* _About this task_
Every line below should be duplicated exactly.

* _The data_
-- Opening Marker --
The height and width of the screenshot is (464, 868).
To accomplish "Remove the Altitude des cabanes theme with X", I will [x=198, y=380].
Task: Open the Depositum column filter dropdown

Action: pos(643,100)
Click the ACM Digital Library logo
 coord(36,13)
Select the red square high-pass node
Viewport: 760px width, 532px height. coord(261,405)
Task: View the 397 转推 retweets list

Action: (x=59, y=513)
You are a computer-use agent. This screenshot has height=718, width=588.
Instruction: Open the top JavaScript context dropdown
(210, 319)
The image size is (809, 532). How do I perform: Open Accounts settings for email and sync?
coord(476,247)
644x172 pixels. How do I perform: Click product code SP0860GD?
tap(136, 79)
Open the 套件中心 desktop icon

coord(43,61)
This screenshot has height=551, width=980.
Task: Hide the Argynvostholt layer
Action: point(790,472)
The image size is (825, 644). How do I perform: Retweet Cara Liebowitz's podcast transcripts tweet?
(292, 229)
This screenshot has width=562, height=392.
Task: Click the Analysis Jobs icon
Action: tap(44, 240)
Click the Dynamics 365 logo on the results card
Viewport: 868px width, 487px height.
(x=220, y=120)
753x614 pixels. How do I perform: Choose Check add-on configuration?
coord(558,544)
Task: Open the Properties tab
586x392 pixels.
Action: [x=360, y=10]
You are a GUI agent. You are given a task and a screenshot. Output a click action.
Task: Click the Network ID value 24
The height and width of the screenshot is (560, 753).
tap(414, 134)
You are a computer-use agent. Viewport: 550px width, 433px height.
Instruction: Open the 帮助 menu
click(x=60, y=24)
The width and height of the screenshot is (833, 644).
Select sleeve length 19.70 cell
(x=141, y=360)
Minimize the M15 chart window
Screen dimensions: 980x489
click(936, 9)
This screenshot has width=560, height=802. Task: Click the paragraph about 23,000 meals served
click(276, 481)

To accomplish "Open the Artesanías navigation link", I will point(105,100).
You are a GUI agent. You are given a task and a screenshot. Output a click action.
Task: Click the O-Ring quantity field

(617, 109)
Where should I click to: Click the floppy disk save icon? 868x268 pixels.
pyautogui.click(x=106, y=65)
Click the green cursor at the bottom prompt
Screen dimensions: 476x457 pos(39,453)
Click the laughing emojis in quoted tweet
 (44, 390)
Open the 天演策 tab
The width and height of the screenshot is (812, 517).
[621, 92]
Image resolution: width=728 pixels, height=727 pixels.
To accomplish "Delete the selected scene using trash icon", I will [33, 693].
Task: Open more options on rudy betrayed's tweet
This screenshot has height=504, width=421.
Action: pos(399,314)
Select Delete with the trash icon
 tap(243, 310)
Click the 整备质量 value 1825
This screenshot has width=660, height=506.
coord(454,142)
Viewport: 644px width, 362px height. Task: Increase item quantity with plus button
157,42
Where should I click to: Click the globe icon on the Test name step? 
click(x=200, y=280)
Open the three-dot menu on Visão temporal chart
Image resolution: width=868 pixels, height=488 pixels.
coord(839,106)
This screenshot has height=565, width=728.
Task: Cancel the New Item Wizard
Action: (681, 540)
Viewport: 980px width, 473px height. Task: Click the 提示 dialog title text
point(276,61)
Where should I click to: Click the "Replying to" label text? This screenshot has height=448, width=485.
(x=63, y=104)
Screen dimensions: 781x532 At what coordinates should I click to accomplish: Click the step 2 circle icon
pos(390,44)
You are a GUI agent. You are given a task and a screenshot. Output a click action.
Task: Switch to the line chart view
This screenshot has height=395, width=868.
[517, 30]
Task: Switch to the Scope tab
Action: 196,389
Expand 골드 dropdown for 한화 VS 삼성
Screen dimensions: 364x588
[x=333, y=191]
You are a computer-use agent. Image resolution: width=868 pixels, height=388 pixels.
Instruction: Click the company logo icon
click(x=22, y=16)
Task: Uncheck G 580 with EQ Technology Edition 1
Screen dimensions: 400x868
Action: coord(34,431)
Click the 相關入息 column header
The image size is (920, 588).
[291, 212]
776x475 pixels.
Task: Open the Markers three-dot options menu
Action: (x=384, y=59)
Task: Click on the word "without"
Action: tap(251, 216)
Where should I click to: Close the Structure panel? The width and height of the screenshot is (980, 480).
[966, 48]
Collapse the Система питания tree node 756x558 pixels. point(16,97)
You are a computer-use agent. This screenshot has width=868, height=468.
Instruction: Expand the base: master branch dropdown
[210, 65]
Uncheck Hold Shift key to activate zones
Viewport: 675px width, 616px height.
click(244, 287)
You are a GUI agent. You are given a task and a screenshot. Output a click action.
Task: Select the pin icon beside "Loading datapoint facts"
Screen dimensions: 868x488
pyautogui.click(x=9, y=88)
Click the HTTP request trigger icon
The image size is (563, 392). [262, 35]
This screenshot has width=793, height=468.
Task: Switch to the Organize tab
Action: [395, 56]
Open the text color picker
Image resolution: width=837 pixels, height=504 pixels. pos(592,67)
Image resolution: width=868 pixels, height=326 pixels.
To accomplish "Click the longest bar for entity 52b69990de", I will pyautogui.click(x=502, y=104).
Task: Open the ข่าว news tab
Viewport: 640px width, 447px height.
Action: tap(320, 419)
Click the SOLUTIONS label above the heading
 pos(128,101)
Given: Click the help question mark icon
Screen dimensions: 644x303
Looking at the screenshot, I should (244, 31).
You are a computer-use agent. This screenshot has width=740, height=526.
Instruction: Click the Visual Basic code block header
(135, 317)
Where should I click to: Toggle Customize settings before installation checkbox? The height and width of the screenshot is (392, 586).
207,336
-- Closing Marker --
* _Response to this exercise_
The height and width of the screenshot is (464, 868).
To accomplish "Remove the Altitude des cabanes theme with X", I will [x=198, y=380].
Task: Open the Depositum column filter dropdown

Action: pos(643,100)
Click the ACM Digital Library logo
 coord(36,13)
Select the red square high-pass node
Viewport: 760px width, 532px height. coord(261,405)
Task: View the 397 转推 retweets list

Action: (x=59, y=513)
You are a computer-use agent. This screenshot has height=718, width=588.
Instruction: Open the top JavaScript context dropdown
(210, 319)
The image size is (809, 532). How do I perform: Open Accounts settings for email and sync?
coord(476,247)
644x172 pixels. How do I perform: Click product code SP0860GD?
tap(136, 79)
Open the 套件中心 desktop icon

coord(43,61)
This screenshot has height=551, width=980.
Task: Hide the Argynvostholt layer
Action: point(790,472)
The image size is (825, 644). How do I perform: Retweet Cara Liebowitz's podcast transcripts tweet?
(292, 229)
This screenshot has width=562, height=392.
Task: Click the Analysis Jobs icon
Action: tap(44, 240)
Click the Dynamics 365 logo on the results card
Viewport: 868px width, 487px height.
(x=220, y=120)
753x614 pixels. How do I perform: Choose Check add-on configuration?
coord(558,544)
Task: Open the Properties tab
586x392 pixels.
Action: [x=360, y=10]
You are a GUI agent. You are given a task and a screenshot. Output a click action.
Task: Click the Network ID value 24
The height and width of the screenshot is (560, 753).
tap(414, 134)
You are a computer-use agent. Viewport: 550px width, 433px height.
Instruction: Open the 帮助 menu
click(x=60, y=24)
The width and height of the screenshot is (833, 644).
Select sleeve length 19.70 cell
(x=141, y=360)
Minimize the M15 chart window
Screen dimensions: 980x489
click(936, 9)
This screenshot has width=560, height=802. Task: Click the paragraph about 23,000 meals served
click(276, 481)

To accomplish "Open the Artesanías navigation link", I will point(105,100).
You are a GUI agent. You are given a task and a screenshot. Output a click action.
Task: Click the O-Ring quantity field

(617, 109)
Where should I click to: Click the floppy disk save icon? 868x268 pixels.
pyautogui.click(x=106, y=65)
Click the green cursor at the bottom prompt
Screen dimensions: 476x457 pos(39,453)
Click the laughing emojis in quoted tweet
 (44, 390)
Open the 天演策 tab
The width and height of the screenshot is (812, 517).
[621, 92]
Image resolution: width=728 pixels, height=727 pixels.
To accomplish "Delete the selected scene using trash icon", I will [33, 693].
Task: Open more options on rudy betrayed's tweet
This screenshot has height=504, width=421.
Action: pos(399,314)
Select Delete with the trash icon
 tap(243, 310)
Click the 整备质量 value 1825
This screenshot has width=660, height=506.
coord(454,142)
Viewport: 644px width, 362px height. Task: Increase item quantity with plus button
157,42
Where should I click to: Click the globe icon on the Test name step? 
click(x=200, y=280)
Open the three-dot menu on Visão temporal chart
Image resolution: width=868 pixels, height=488 pixels.
coord(839,106)
This screenshot has height=565, width=728.
Task: Cancel the New Item Wizard
Action: (681, 540)
Viewport: 980px width, 473px height. Task: Click the 提示 dialog title text
point(276,61)
Where should I click to: Click the "Replying to" label text? This screenshot has height=448, width=485.
(x=63, y=104)
Screen dimensions: 781x532 At what coordinates should I click to accomplish: Click the step 2 circle icon
pos(390,44)
You are a GUI agent. You are given a task and a screenshot. Output a click action.
Task: Switch to the line chart view
This screenshot has height=395, width=868.
[517, 30]
Task: Switch to the Scope tab
Action: 196,389
Expand 골드 dropdown for 한화 VS 삼성
Screen dimensions: 364x588
[x=333, y=191]
You are a computer-use agent. Image resolution: width=868 pixels, height=388 pixels.
Instruction: Click the company logo icon
click(x=22, y=16)
Task: Uncheck G 580 with EQ Technology Edition 1
Screen dimensions: 400x868
Action: coord(34,431)
Click the 相關入息 column header
The image size is (920, 588).
[291, 212]
776x475 pixels.
Task: Open the Markers three-dot options menu
Action: (x=384, y=59)
Task: Click on the word "without"
Action: tap(251, 216)
Where should I click to: Close the Structure panel? The width and height of the screenshot is (980, 480).
[966, 48]
Collapse the Система питания tree node 756x558 pixels. point(16,97)
You are a computer-use agent. This screenshot has width=868, height=468.
Instruction: Expand the base: master branch dropdown
[210, 65]
Uncheck Hold Shift key to activate zones
Viewport: 675px width, 616px height.
click(244, 287)
You are a GUI agent. You are given a task and a screenshot. Output a click action.
Task: Select the pin icon beside "Loading datapoint facts"
Screen dimensions: 868x488
pyautogui.click(x=9, y=88)
Click the HTTP request trigger icon
The image size is (563, 392). [262, 35]
This screenshot has width=793, height=468.
Task: Switch to the Organize tab
Action: [395, 56]
Open the text color picker
Image resolution: width=837 pixels, height=504 pixels. pos(592,67)
Image resolution: width=868 pixels, height=326 pixels.
To accomplish "Click the longest bar for entity 52b69990de", I will pyautogui.click(x=502, y=104).
Task: Open the ข่าว news tab
Viewport: 640px width, 447px height.
Action: tap(320, 419)
Click the SOLUTIONS label above the heading
 pos(128,101)
Given: Click the help question mark icon
Screen dimensions: 644x303
Looking at the screenshot, I should (244, 31).
You are a computer-use agent. This screenshot has width=740, height=526.
Instruction: Click the Visual Basic code block header
(135, 317)
Where should I click to: Toggle Customize settings before installation checkbox? The height and width of the screenshot is (392, 586).
207,336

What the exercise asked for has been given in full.